Task details:
Please retype every entry below, keeping it exactly the same.

Materials provided:
((
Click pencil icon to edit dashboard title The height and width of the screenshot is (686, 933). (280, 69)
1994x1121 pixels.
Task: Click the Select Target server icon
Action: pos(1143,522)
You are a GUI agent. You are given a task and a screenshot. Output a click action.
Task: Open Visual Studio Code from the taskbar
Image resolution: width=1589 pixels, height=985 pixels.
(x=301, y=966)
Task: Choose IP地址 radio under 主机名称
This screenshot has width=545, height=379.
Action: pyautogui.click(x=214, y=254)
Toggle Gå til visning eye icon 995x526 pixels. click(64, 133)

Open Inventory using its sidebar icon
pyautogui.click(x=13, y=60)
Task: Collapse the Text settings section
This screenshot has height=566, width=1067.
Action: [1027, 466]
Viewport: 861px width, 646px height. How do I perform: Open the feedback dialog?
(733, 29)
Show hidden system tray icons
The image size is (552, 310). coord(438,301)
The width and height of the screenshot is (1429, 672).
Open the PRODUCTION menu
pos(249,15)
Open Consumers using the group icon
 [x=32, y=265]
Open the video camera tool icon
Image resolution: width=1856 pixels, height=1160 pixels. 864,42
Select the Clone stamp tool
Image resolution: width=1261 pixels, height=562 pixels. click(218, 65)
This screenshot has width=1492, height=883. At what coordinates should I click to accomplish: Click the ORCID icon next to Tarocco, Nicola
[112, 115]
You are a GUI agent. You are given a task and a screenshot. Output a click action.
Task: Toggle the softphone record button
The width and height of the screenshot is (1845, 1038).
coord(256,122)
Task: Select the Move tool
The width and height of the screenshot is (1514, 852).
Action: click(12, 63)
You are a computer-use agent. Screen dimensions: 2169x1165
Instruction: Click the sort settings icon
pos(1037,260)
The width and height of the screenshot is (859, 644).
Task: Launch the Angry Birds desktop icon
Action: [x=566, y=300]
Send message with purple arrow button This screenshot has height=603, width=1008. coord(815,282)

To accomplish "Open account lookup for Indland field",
))
Written answer:
Click pencil icon to edit dashboard title The height and width of the screenshot is (686, 933). (280, 69)
1994x1121 pixels.
Task: Click the Select Target server icon
Action: pos(1143,522)
You are a GUI agent. You are given a task and a screenshot. Output a click action.
Task: Open Visual Studio Code from the taskbar
Image resolution: width=1589 pixels, height=985 pixels.
(x=301, y=966)
Task: Choose IP地址 radio under 主机名称
This screenshot has width=545, height=379.
Action: pyautogui.click(x=214, y=254)
Toggle Gå til visning eye icon 995x526 pixels. click(64, 133)

Open Inventory using its sidebar icon
pyautogui.click(x=13, y=60)
Task: Collapse the Text settings section
This screenshot has height=566, width=1067.
Action: [1027, 466]
Viewport: 861px width, 646px height. How do I perform: Open the feedback dialog?
(733, 29)
Show hidden system tray icons
The image size is (552, 310). coord(438,301)
The width and height of the screenshot is (1429, 672).
Open the PRODUCTION menu
pos(249,15)
Open Consumers using the group icon
 [x=32, y=265]
Open the video camera tool icon
Image resolution: width=1856 pixels, height=1160 pixels. 864,42
Select the Clone stamp tool
Image resolution: width=1261 pixels, height=562 pixels. click(218, 65)
This screenshot has width=1492, height=883. At what coordinates should I click to accomplish: Click the ORCID icon next to Tarocco, Nicola
[112, 115]
You are a GUI agent. You are given a task and a screenshot. Output a click action.
Task: Toggle the softphone record button
The width and height of the screenshot is (1845, 1038).
coord(256,122)
Task: Select the Move tool
The width and height of the screenshot is (1514, 852).
Action: click(12, 63)
You are a computer-use agent. Screen dimensions: 2169x1165
Instruction: Click the sort settings icon
pos(1037,260)
The width and height of the screenshot is (859, 644).
Task: Launch the Angry Birds desktop icon
Action: [x=566, y=300]
Send message with purple arrow button This screenshot has height=603, width=1008. coord(815,282)

To accomplish "Open account lookup for Indland field",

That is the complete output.